Actually, it’s not entirely settled. Intellectually, it is. But emotionally, lots of us have been reluctant to acknowledge the far-reaching how-to implications of Shiller’s amazing research. There are people in this field who to this day cite the “4 percent rule” as if it were a real thing. And many investors go along.

Acknowledging the effect of valuations would mean coming to terms with the reality that our stock portfolios do not possess nearly the real and lasting value that we have been led to believe they possess. So we pretend.

Still – over time we have been getting more nervous. I have been arguing without much success for 20 years that we need to get those old safe withdrawal rate studies corrected.

Something that I have noticed of late thought is that it is becoming an ever more common practice for advisers in this field to observe that, in the event that retirees using the 4 percent rule notice their portfolio dropping in value at a pace that makes them anxious, they can always take smaller withdrawals for a time.

Safe Withdrawal Rate Analysis

It makes me a little crazy when I hear that suggestion put forward. Here are four reasons why.

One, it counters the most important benefit of safe withdrawal rate analysis for a retiree making use of it to enter retirement with the thought that he is going to be making changes in his plan on the fly.

Retirees can of course make any annual withdrawal that they care to make. They can take withdrawals of three percent, five percent, eight percent, whatever. Theoretically, we could all decide on our withdrawal rate by going with hunches.

The purpose of safe withdrawal rate analysis was to develop a more analytically valid means of making the choice. Done properly, safe withdrawal rate analysis is not guesswork. It makes use of the historical return data to form an assessment of what withdrawal rate offers a high level of confidence. Retirement planning is a serious thing. When analysts in this field identify a withdrawal rate as “safe, that should mean something.

It doesn’t mean much when the analysis does not consider the effect of the valuation level that applies on the day the retirement begins, which is the most important factor. So there is a sense in which it is a good thing that we are now letting retirees know that they may well need to be changing their withdrawal rate as their retirement proceeds.

But wouldn’t it be better to change the methodologies of the studies to make them analytically valid? Properly designed studies would offer retirees a lot more assurance than studies that get the numbers wildly wrong but that come with an acknowledgment that the retiree may need to change his withdrawal rate as his retirement proceeds.

Two, the obvious question that should occur to people who are assurring retirees that they can make adjustments on the fly is – What sorts of adjustments?

If stocks continue to perform in the future anything at all as they have always performed in the past (that is, if the ignored valuation factor continues to matter as much as it always has), the changes that are going to be needed are going to be much larger than what most retirees using the discredited studies are anticipating. For a retiree with a $1 million portfolio, the difference between a 4 percent withdrawal and a 2 percent withdrawal is $20,000 per year.

A retiree who elects to cut his withdrawal rate in half is electing to cut back his living expenses by half. Wouldn’t it be better to make any adjustments needed to make the retirement workable before the retirement begins rather than to craft a plan that stands a good chance of not working out and then make adjustments on the fly?
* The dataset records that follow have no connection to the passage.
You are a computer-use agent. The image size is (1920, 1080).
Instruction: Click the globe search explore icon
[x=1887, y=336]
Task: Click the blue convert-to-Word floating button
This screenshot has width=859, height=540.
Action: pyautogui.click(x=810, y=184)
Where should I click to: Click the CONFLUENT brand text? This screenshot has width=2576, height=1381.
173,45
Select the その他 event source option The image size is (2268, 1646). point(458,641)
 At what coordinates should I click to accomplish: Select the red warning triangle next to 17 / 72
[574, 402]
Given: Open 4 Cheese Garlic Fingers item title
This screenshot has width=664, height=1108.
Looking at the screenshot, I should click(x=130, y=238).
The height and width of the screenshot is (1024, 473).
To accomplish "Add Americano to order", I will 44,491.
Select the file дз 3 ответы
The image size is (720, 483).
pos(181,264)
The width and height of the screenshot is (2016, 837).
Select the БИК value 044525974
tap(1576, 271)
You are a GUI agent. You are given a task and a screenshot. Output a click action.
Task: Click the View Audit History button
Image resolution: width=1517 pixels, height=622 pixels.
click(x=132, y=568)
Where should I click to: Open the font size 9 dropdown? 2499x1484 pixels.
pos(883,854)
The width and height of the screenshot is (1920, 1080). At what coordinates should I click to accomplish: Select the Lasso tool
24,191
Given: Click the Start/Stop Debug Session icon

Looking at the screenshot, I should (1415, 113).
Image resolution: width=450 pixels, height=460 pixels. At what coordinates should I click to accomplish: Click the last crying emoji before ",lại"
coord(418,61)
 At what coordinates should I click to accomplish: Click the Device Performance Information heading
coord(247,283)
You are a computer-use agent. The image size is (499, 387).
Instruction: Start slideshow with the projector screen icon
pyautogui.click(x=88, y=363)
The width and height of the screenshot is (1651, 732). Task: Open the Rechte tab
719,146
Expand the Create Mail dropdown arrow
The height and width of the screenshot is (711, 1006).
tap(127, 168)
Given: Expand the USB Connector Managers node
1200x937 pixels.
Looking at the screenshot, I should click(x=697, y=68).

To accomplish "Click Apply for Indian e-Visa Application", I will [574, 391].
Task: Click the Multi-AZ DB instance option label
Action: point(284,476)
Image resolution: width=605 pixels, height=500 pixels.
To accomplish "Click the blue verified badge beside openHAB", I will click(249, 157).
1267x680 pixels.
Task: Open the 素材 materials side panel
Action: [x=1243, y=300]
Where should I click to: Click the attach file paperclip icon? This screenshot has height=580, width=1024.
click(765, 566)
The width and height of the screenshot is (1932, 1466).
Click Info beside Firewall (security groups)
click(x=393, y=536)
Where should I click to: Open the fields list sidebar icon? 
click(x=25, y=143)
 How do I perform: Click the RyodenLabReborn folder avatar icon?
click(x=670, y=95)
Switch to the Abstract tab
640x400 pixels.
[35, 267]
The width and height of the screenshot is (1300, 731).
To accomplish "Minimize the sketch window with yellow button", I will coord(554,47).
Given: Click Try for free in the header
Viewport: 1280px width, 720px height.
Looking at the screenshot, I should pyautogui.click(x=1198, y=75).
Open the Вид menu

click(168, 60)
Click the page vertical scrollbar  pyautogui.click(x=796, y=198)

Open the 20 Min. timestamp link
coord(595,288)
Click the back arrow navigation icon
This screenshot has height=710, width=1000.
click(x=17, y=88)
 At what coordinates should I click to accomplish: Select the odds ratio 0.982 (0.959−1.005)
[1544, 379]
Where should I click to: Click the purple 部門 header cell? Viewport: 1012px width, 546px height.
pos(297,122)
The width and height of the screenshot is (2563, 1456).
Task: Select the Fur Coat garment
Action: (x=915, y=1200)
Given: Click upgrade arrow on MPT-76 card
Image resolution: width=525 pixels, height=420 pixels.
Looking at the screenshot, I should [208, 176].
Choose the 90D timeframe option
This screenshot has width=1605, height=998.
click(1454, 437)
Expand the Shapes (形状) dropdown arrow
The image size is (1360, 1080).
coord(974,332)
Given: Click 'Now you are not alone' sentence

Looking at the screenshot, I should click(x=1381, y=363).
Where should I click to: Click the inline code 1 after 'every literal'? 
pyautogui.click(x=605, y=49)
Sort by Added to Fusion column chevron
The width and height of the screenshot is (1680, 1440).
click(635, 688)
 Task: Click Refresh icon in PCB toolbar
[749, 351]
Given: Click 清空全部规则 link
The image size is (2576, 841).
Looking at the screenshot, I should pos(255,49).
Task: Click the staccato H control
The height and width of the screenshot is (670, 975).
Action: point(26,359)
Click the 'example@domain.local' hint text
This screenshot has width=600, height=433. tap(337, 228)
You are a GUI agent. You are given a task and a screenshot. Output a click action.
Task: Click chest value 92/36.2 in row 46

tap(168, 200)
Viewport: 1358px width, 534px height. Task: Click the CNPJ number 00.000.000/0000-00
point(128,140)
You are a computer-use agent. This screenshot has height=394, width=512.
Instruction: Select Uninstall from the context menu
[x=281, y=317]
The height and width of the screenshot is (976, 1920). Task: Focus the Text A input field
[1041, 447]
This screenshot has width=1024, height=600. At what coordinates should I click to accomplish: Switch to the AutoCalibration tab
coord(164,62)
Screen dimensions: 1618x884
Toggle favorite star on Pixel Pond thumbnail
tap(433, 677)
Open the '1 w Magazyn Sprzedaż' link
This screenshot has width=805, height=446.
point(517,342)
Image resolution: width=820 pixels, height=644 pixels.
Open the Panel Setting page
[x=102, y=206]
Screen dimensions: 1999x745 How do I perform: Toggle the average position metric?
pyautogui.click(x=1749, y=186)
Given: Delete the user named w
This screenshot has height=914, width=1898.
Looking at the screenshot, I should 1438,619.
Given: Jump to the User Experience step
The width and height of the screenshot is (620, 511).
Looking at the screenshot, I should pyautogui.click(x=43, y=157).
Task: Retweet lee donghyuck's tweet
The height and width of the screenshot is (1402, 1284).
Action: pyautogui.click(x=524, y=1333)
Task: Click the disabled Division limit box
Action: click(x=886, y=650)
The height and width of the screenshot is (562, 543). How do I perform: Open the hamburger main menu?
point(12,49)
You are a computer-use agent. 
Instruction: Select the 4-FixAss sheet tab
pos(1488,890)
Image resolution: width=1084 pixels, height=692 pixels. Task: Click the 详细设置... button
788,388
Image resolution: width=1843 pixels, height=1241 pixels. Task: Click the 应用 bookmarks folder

Three, it is not clear how far into the retirement the adjustments should be made.

The beauty of a properly calculated safe withdrawal rate is that it provides the retiree with assurance that his plan will work even during time-periods when that might not be evident to those who haven’t studied the historical data. As defined in the literature, the safe withdrawal rate is a highly conservative number.

It is the number that works in the worst-case return sequence that we have seen in the historical record. So a retiree who sees five or ten years of bad results should not feel overly concerned about the long-term viability of his plan,

But of course this is not the case for numbers identified without taking the effect of valuations into consideration. Those sorts of withdrawal rates may well bring on retirement catastrophes. Retirees using those sorts of numbers in their plans might well be advised to start making adjustments at the first sign of trouble.

The idea of using bad numbers and then adjusting them on the fly runs counter to the entire idea of a genuine safe withdrawal rate analysis, in my assessment.

Four, using bad adjustable numbers does not force the aspiring retiree to face the strategic questions that would offer him more appealing means of constructing an adequate plan. There are almost always things that an aspiring retiree can do to make his plan safer if only he is told up front that he needs to do so.

He can delay the retirement for a bit. He can plan to take on part-time work during retirement. If it is high stock prices that are pulling his safe withdrawal rate lower than what he requires, he could shift a portion of his assets to non-stock asset classes. It’s generally better to make these choices prior to the beginning of the retirement rather than to wait until poor investing results cause a sense of panic.